**Что сделать**
- 1) Как, судя по отрывку, появилась фамилия Львов-Иванов? Объясните в одном–трех предложениях.
- 2) Где, согласно отрывку, он командовал отрядом во время гражданской войны?
- 3) Переведите на английский предложение из отрывка: «А в штабе по ошибке решили, что у него двойная фамилия».

**Отрывок**
────────

Львов-Иванов, высокий, плотный, краснолицый, однажды, выступая на собрании по поводу неудовлетворительного посещения лекций, произнес знаменитую фразу: «Захожу в мужское общежитие — сидит Мандель без штанов, захожу в женское — та же картина». Еще из его публичных высказываний: «Бросают окурки на ковровые дорожки, и были случаи, что и загорали». Или: «Портят мебель, вырезают на столах слова: «Ха», «У» и так далее». Это была легендарная, колоритнейшая личность. О происхождении его фамилии рассказывали, что во время гражданской войны он, командуя где-то на Дальнем Востоке лихим отрядом, разгромил превосходящие силы противника и послал в штаб донесение об этом, подписав его: «Командир отряда львов — Иванов». То есть его бойцы дрались как львы. А в штабе по ошибке решили, что у него двойная фамилия. Так и пошло.

────────

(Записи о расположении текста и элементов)
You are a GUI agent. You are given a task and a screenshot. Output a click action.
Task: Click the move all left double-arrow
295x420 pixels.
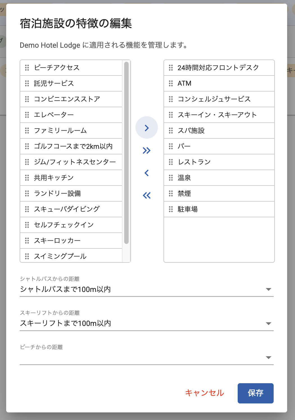tap(147, 195)
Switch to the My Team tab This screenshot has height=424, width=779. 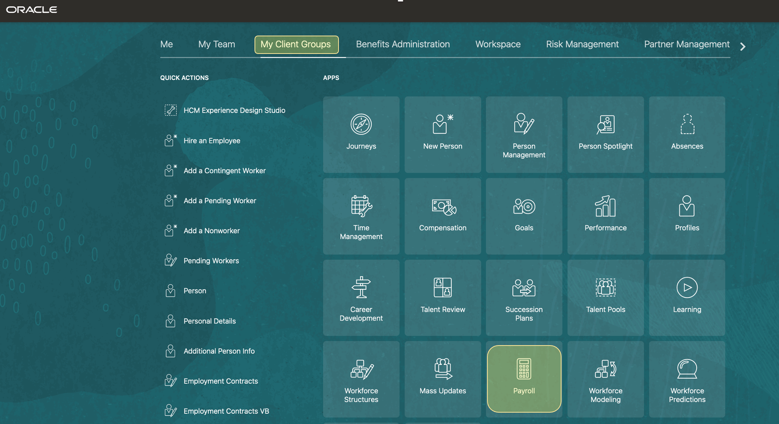point(216,44)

────────

**Ожидаемые ответы**
- 1) Командуя отрядом в гражданскую войну, он разгромил превосходящие силы противника и подписал донесение в штаб словами «Командир отряда львов — Иванов», имея в виду, что его бойцы дрались как львы. В штабе по ошибке решили, что у него двойная фамилия, и так она и закрепилась.

- 2) Где-то на Дальнем Востоке.

- 3) But at headquarters they mistakenly decided that he had a double surname.